Pero los emolumentos económicos no lo son todo. El ambiente de trabajo no puede dejar de ejercer alguna influencia, sobre todo si está condicionado por una enorme burocracia al servicio de una intolerancia ideológica convertida en dogma oficial.
Aquí publiqué dos artículos sobre un profundo estudio realizado por el Centro para el Estudio del Partidismo y la Ideología (CSPI). El primero se refiere a lo que el autor del informe, Eric Kauffman, llamaba “totalitarismo duro” en las universidades, que se da cuando esa marea ideológica de fondo, intolerante y sectaria, desemboca en sanciones administrativas.
Por supuesto que no es lo más frecuente, pero decía entonces, basándome en otro informe: “La Fundación para los Derechos Individuales en la Educación (FIRE) ha elaborado una base de datos de incidentes, que “han crecido de forma continuada en los 2000’, a causa sobre todo de los activistas de izquierda, y alcanzaron un pico en 2015, cuando Nicholas Christakis fue acosado por un grupo de estudiantes de Yale, y Jonathan Haidt y Greg Lukianoff publicaron su artículo seminal sobre el fenómeno en Atlantic, The coddling of the american mind.

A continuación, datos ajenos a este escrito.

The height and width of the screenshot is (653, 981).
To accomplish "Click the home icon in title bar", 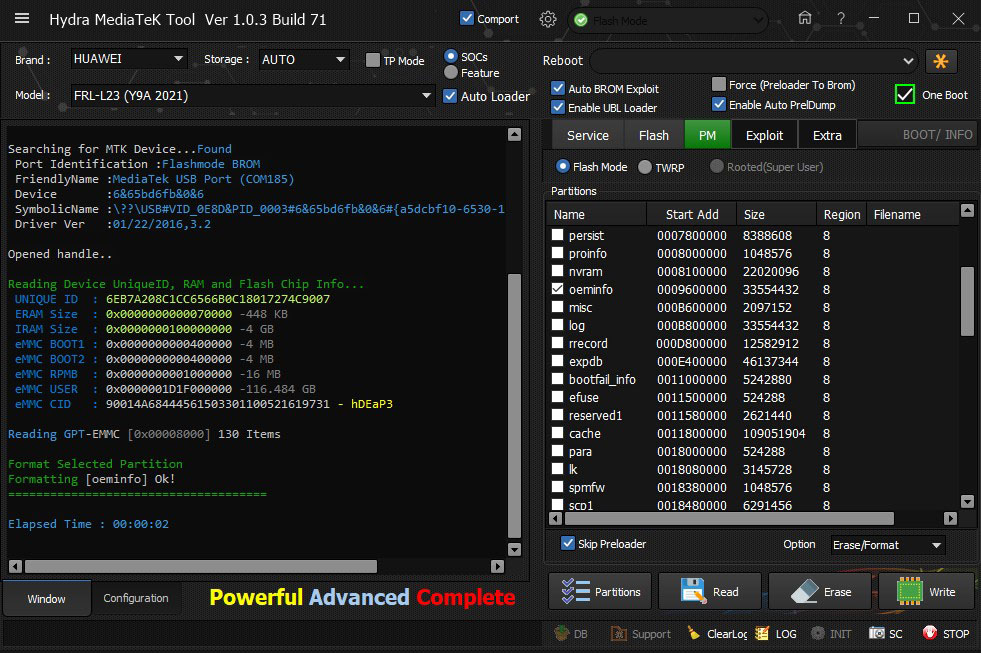I will coord(805,18).
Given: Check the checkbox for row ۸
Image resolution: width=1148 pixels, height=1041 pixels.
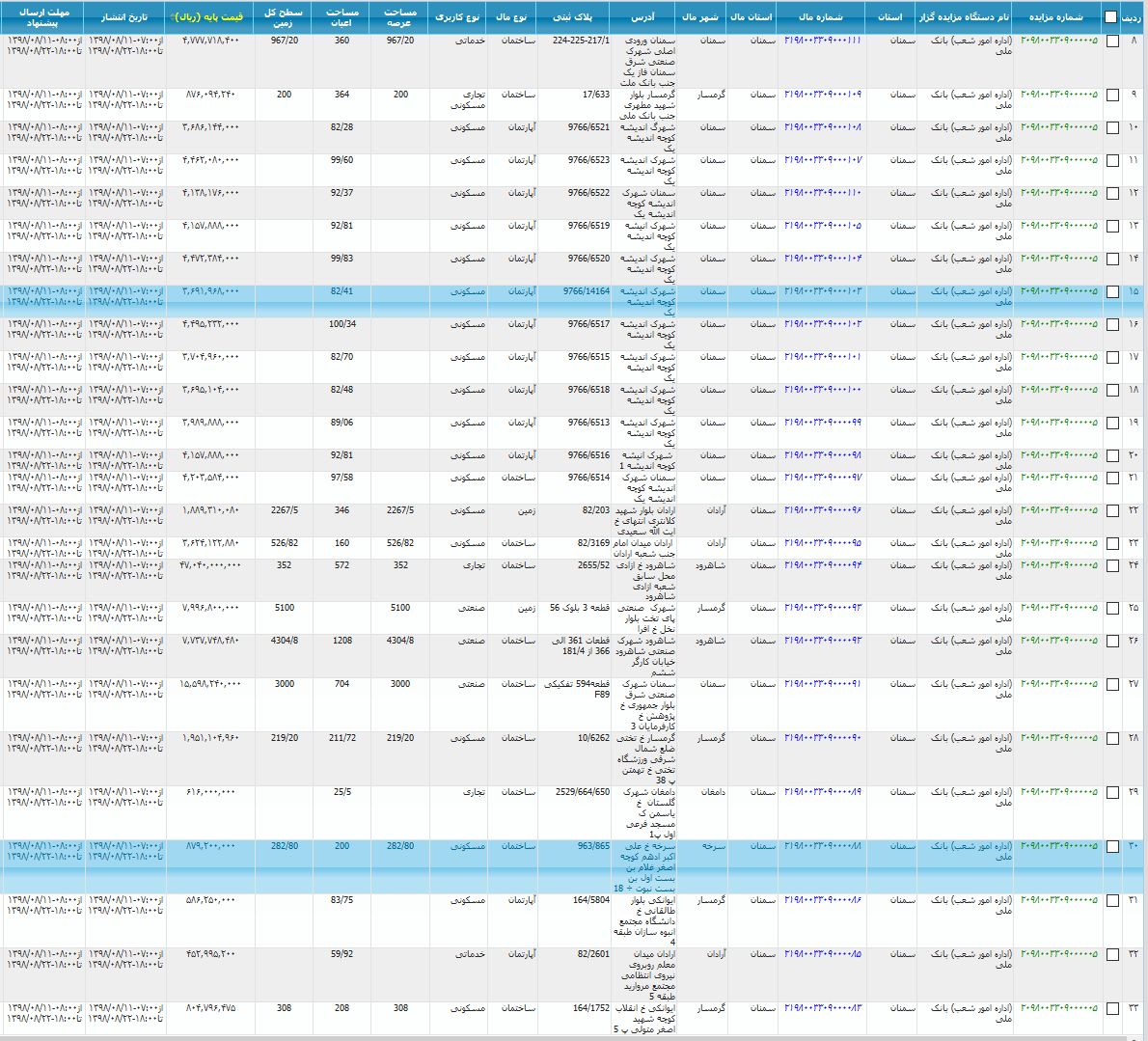Looking at the screenshot, I should (x=1112, y=42).
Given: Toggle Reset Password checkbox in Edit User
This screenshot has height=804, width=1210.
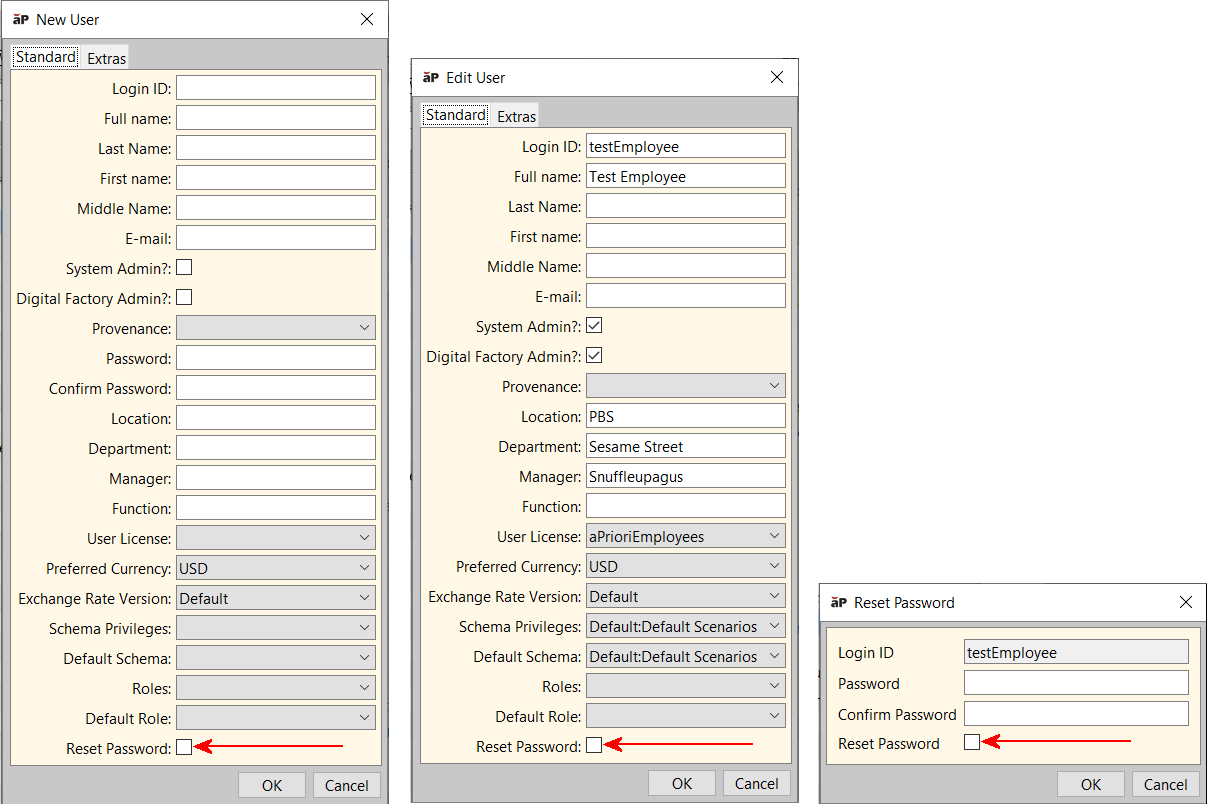Looking at the screenshot, I should pyautogui.click(x=594, y=745).
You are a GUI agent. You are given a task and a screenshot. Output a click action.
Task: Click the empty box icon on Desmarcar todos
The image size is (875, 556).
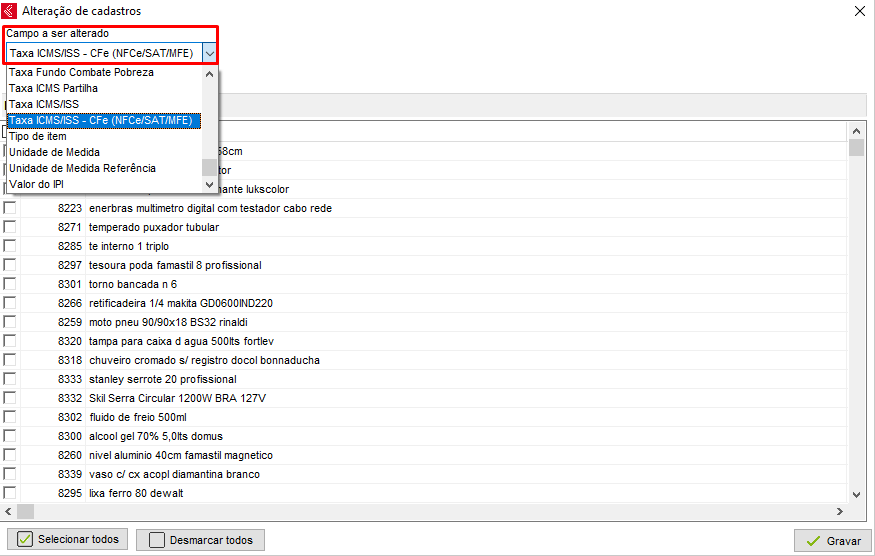pyautogui.click(x=156, y=540)

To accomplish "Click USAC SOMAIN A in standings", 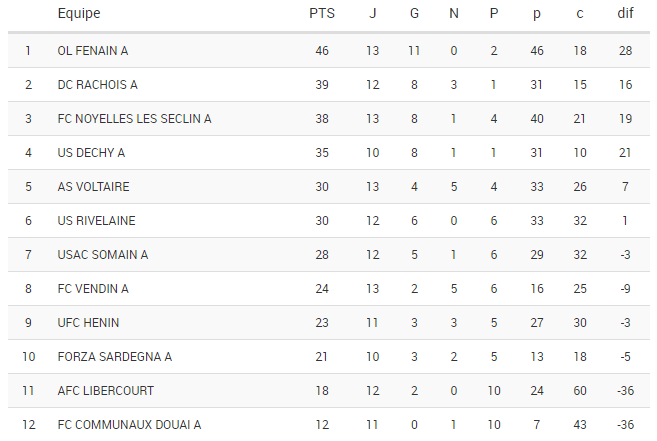I will pyautogui.click(x=103, y=255).
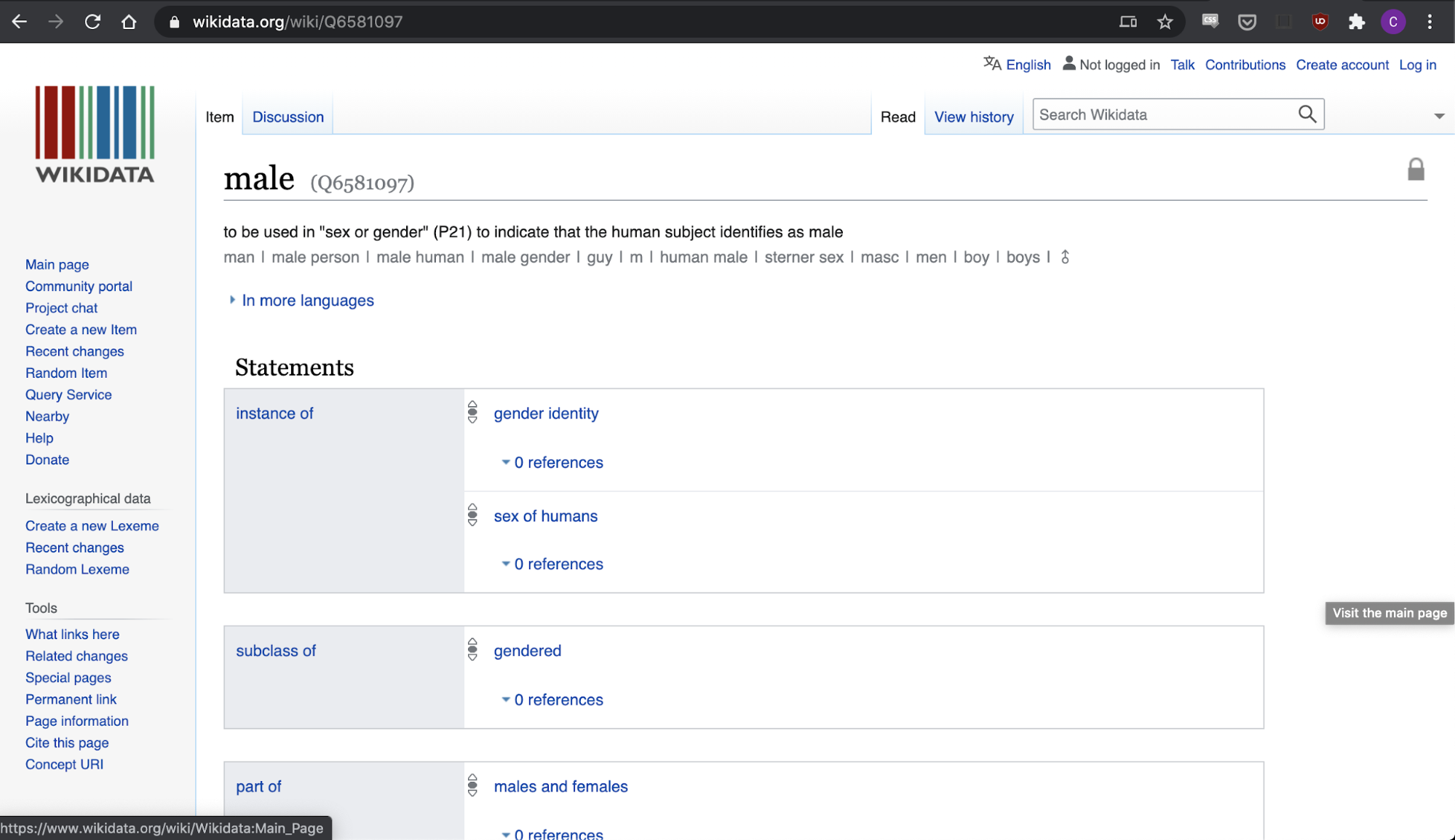
Task: Open browser extensions puzzle icon
Action: point(1356,22)
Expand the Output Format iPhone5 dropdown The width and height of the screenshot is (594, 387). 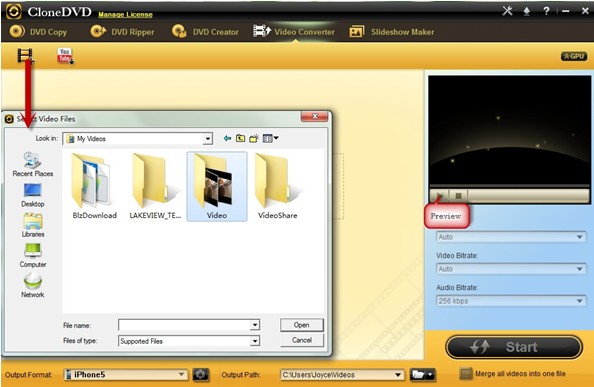(x=125, y=375)
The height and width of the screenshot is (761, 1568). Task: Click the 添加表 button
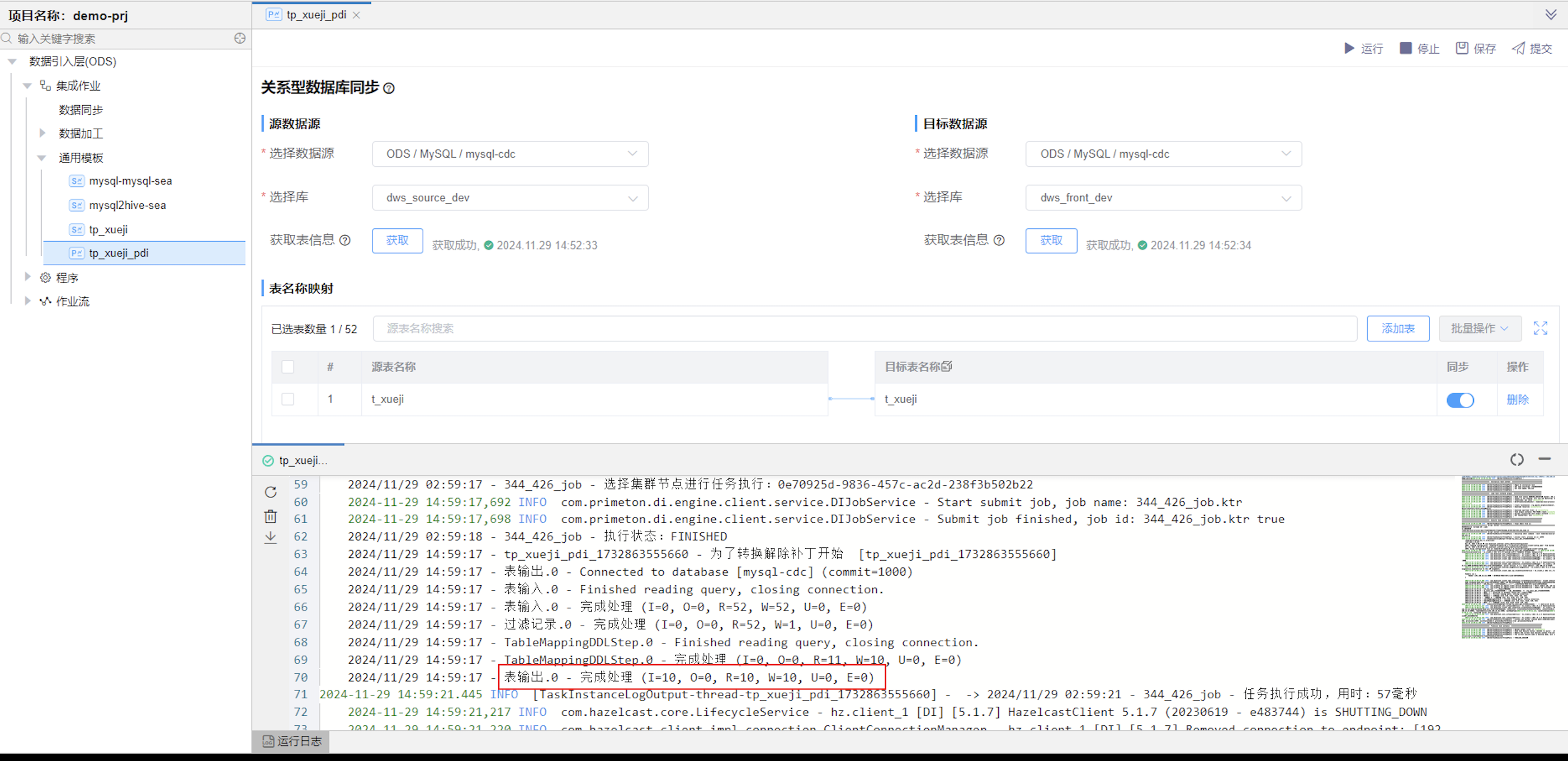pyautogui.click(x=1397, y=328)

Desde entonces, este tipo de incidentes se ha estancado en número, a un nivel más alto que en la década anterior”.
El otro artículo lo dedicaba al “totalitarismo blando”, “como el acoso laboral, o el sometimiento del pensador independiente al ostracismo, o la invitación a la autocensura: el suicidio intelectual como penitencia y enmienda permanentes, hasta que la muerte libere al reo del tormento de cargar con la culpa de pensar distinto”. Los datos que allí se dan zanjan la cuestión: ese totalitarismo blando es muy eficaz expulsando a una parte de los profesores de la Universidad.
Por otro lado, no es necesario discrepar del todo con el canon para sentir el ambiente opresivo que puede llegar a vivirse en las universidades, porque cualquier pequeño disentimiento, o desliz, puede acarrear consecuencias desagradables; algunas, graves.
De modo que los profesores se van, bien a la empresa, bien a la administración, bien a otro tipo de instituciones más libres, llamadas “academia alternativa”; think tanks, organizaciones sin ánimo de lucro, y demás.
Pero eso no quiere decir que las universidades mengüen. Todo lo contrario. Williams señala que el precio de la matrícula ha crecido en las últimas cinco décadas un 567 por ciento en términos reales. Es decir, que se ha multiplicado por 6,67 en este tiempo. En términos reales.
¿A qué recursos se ha destinado toda esa renta? A contratar empleados administrativos. “El personal administrativo y profesional adscrito a la universidad, que no enseña ni investiga, ha aumentado al doble del ritmo de crecimiento de los estudiantes, y 10 veces más que el del profesorado titular. Los administradores superan ahora al personal docente en una proporción de 2 a 1 en las universidades de todo el país”, dice Williams.
Y sigue: “Una parte importante de estos puestos administrativos existe para garantizar el cumplimiento de los mandatos estatales y federales. Las grandes universidades estatales emplean un departamento entero para el cumplimiento del Título IX, docenas de profesionales para garantizar el cumplimiento de las densas directrices del Departamento de Educación. El cumplimiento de la normativa puede suponer entre el 3 y el 11% de los costes totales de funcionamiento”.
Es decir, que las Universidades han sido parasitadas por el Estado por una doble vía: la financiación del coste, un coste que sube a ritmos difíciles de creer, y que financia la otra vía: la imposición de un control administrativo e ideológico por parte del Gobierno Federal.
Afortunadamente, aún hay instituciones privadas que, en la medida de sus fuerzas, se dedican a ampliar el conocimiento desde cierta independencia.